4.2. Continuous Sampling and Confidence Interval Evaluation

[0149] As with the pre-production analysis, a confidence interval may be constructed after a production deployment. Regular sampling of images may be performed periodically (e.g., weekly or monthly) to re-evaluate system performance. This approach not only helps identify any deviations from expected performance, but also helps build a statistically sound evaluation of the system over time. In addition, the periodic nature of sampling allows the system to account for potential changes in input distributions or operating conditions. By reassessing at regular intervals, the system remains robust to evolving patterns in the images, ensuring that its performance remains consistent even as the underlying data shifts.

4.3. Human Verification and Inter-Rater Reliability

[0150] Human experts may re-evaluate the sampled data to verify the LLM's judgments. Calculating inter-rater reliability metrics, such as F1 score as demonstrated during the pre-production analysis of this proposal, provides insights into the consistency between human and LLM evaluations, highlighting areas for improvement in the model or evaluation criteria. For example, discrepancies in the evaluation of ambiguous fields may indicate a need for updated prompts or additional training data to improve the LLM's contextual understanding.

4.4. Feedback Loop and Model Retraining

[0151] Feedback from human evaluations may be systematically fed back into the system, informing prompt adjustments and potential retraining of the LLM. For example, if a new document layout becomes prevalent, the feedback loop ensures that the system incorporates this layout into its training dataset and adapts accordingly. This iterative process ensures the model adapts to evolving data patterns and maintains high accuracy over time.

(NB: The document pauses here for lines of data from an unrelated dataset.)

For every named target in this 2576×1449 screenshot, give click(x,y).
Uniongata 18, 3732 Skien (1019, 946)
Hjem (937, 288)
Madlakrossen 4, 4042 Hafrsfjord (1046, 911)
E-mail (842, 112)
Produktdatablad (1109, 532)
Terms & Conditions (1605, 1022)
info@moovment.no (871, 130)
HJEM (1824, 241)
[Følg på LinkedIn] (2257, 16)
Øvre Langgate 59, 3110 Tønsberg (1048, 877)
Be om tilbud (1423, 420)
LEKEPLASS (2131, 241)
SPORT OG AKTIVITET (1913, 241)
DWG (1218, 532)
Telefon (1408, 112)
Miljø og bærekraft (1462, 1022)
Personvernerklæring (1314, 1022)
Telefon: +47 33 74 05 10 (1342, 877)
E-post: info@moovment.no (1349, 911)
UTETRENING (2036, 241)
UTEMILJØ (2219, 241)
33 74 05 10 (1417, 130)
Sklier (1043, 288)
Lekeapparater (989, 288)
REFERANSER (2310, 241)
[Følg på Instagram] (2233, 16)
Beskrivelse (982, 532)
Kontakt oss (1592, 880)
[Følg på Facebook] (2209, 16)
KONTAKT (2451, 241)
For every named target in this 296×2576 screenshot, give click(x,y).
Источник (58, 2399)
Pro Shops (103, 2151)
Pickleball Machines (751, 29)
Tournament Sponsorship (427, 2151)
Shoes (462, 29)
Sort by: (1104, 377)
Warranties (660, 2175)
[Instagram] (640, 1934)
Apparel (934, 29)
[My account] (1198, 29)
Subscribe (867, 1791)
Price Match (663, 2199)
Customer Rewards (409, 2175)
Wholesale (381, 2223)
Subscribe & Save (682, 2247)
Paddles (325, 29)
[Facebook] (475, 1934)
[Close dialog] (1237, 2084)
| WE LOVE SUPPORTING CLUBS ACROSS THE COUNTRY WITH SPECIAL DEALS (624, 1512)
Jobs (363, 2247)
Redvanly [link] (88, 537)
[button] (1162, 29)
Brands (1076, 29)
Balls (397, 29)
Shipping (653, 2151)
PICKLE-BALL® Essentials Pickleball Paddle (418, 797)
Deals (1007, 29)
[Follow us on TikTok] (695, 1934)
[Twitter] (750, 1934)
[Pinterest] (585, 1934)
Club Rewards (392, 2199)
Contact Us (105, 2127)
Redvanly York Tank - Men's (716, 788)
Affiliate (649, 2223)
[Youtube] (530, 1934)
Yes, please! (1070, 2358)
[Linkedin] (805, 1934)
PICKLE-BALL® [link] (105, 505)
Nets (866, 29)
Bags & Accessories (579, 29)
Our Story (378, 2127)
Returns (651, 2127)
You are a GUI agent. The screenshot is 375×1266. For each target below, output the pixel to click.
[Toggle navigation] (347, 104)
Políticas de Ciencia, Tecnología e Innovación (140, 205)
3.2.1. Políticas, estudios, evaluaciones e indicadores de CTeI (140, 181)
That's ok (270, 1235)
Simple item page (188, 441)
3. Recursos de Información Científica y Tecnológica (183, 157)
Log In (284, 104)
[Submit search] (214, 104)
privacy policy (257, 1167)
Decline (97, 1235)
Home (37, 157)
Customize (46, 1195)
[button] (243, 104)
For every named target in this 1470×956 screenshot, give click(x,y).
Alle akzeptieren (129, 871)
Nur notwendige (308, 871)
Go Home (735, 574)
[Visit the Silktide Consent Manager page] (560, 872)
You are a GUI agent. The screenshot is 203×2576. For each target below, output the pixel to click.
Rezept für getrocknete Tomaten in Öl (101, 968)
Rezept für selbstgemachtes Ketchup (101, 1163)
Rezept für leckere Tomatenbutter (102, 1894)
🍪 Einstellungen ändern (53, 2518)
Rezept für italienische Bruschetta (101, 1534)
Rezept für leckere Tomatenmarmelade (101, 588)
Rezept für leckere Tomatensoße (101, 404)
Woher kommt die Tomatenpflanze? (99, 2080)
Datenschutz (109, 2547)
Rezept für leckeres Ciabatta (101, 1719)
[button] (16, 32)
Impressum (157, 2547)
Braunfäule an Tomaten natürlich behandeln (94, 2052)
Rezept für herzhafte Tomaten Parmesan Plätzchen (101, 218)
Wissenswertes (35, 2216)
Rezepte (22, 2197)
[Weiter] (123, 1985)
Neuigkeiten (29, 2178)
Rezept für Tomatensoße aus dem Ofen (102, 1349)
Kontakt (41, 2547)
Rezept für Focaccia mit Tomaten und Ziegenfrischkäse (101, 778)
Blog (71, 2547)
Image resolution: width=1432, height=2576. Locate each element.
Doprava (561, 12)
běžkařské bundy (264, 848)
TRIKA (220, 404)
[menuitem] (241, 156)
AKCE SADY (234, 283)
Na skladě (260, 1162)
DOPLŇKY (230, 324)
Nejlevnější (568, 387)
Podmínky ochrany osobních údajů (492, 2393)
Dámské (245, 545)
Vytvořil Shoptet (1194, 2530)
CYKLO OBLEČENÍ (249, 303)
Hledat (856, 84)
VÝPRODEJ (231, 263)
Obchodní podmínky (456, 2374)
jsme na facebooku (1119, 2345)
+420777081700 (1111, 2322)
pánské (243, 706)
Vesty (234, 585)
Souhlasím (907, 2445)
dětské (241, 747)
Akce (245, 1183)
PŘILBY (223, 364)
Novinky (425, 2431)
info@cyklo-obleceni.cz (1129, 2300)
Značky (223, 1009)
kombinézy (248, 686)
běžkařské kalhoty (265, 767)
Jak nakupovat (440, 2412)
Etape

4.5. Statistical Tools for Monitoring

[0152] Advanced statistical tools, such as control charts and time-series analysis, may be employed to monitor trends and detect shifts in performance metrics. Control charts, for example, can identify instances where extraction accuracy falls outside predefined control limits, signaling the need for investigation. Time-series analysis provides insights into longer-term trends, helping distinguish between random fluctuations and systematic performance issues. These tools aid in identifying systematic issues versus random fluctuations, guiding targeted interventions.

5. Post-Production Scenario

[0153] The following scenario illustrates a theoretical application of the methodology described in the present disclosure. While theoretical, this scenario typifies how the disclosed system and methods would operate in a post-production environment to ensure continued robustness and effectiveness. The evaluation process builds upon the pre-production assessments by adding layers of continuous monitoring and periodic evaluation to maintain high performance standards in a live operational setting.

5.1. Evaluation Process

[0154] A similar sample size of 374 documents for a slightly smaller population of images is periodically evaluated by both human evaluators and the LLM-as-Judge. In this phase, 340 documents (approximately 91%) were correctly processed, indicating a slight improvement in accuracy. The 95% confidence interval for the true proportion of correctly processed documents is calculated as:

[00013] $\begin{matrix} \overset{}{p} M E = 0.9 1 0.0 2 9 8 = (0.8 8 0 2, 0.9 3 9 8) & (14) \end{matrix}$

[0155] This interval indicates that the system's accuracy, in a live production environment, is expected to remain within the range of 88.02% to 93.98%. This evaluation demonstrates that the system's performance is both reliable and consistent under operational conditions. The periodic reassessment ensures that any emerging data characteristics or operational challenges are identified and addressed promptly.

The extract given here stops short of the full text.